Opinion

Iran’s Gas Strain: Health Impact and Industrial Losses

Hamid Mollazadeh

As winter approaches in Iran, the country finds itself confronting a familiar and increasingly urgent dilemma: soaring household demand for natural gas and a supply system struggling to keep pace. 

With consumption in the residential sector now surging to record levels, energy authorities have begun reducing—if not outright cutting—gas deliveries to power plants, heavy industries and the petrochemical sector.  

The resulting disruptions threaten not only electricity generation but also industrial output, export revenues and public health, raising the question of whether Iran can avoid another season of widespread shortages. 

The roots of the crisis lie in a structural imbalance that has grown sharper over time. Iran is the third-largest producer of natural gas in the world, yet domestic demand has expanded so quickly that production can no longer meet winter peaks. 

Today, natural gas accounts for nearly 70% of Iran’s entire energy mix, powering homes, factories, electricity generation and even sections of the transportation sector. 

Overwhelming Reliance

This overwhelming reliance on a single fuel source leaves the country exceptionally vulnerable to seasonal shocks. When the temperature drops, household consumption balloons—often surpassing 700 million cubic meters per day—forcing authorities to divert gas from power plants and industrial facilities. 

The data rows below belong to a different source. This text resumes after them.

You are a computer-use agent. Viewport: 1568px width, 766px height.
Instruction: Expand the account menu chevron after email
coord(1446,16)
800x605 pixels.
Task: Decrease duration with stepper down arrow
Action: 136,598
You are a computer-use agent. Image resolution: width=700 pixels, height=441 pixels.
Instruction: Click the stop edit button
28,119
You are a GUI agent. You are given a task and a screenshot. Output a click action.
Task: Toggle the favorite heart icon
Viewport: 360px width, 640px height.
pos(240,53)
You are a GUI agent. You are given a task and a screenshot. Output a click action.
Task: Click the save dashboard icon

This shortage reverberates across multiple sectors. Powerplants, deprived of sufficient natural gas, increasingly resort to burning mazut and other heavy fuels. 

While these alternatives keep turbines running, they impose a staggering environmental and health cost. Cities such as Tehran, Arak and Isfahan frequently choke under toxic haze, with pollution levels spiking whenever mazut burning intensifies. 

Medical experts warn of rising respiratory illnesses and premature deaths linked to winter pollution episodes—an avoidable consequence of fuel shortages and the absence of long-term energy planning.

Industries and petrochemical complexes, many of which rely on stable gas feeds as both fuel and feedstock, face a different set of challenges. Gas cuts disrupt production cycles, reduce output and damage equipment not designed for intermittent operations. 

For Iran’s petrochemical sector—a major source of non-oil export revenue—such interruptions translate into lost income at a time when the country can ill afford economic instability. 

Steelmakers, cement plants and refineries experience similar setbacks, often being instructed to limit operations or shut down during peak winter demand. 

Deeper Issues 

The winter crisis mirrors the summer electricity crisis, reflecting deeper structural issues: fast-growing consumption, aging infrastructure, delays in developing new gas fields and persistent policy mismanagement. 

Despite repeated warnings from energy economists, investment in upstream gas production has lagged, and pricing policies continue to encourage excessive household demand. Ultra-subsidized gas tariffs mean that consumers have little financial incentive to conserve energy, pushing winter consumption to unsustainable levels. 

Iran’s predicament underscores the need for a long-term strategy. Experts argue that reforms must include tariff restructuring, accelerated development of new gas fields, diversification of the energy mix toward renewables, and improvements in energy efficiency—particularly in buildings, which account for a large share of winter gas use. 

Until such reforms take shape, Iran will remain caught in a recurring cycle: soaring winter demand, forced cuts to industry, increased mazut burning, rising pollution and mounting economic losses. 

For now, natural gas remains on the edge—stretched between the needs of households and the demands of an industrial economy that cannot function without stable energy supplies. 

The question is no longer whether shortages will occur, but how severe their impact will be on Iran’s economy and public health this winter.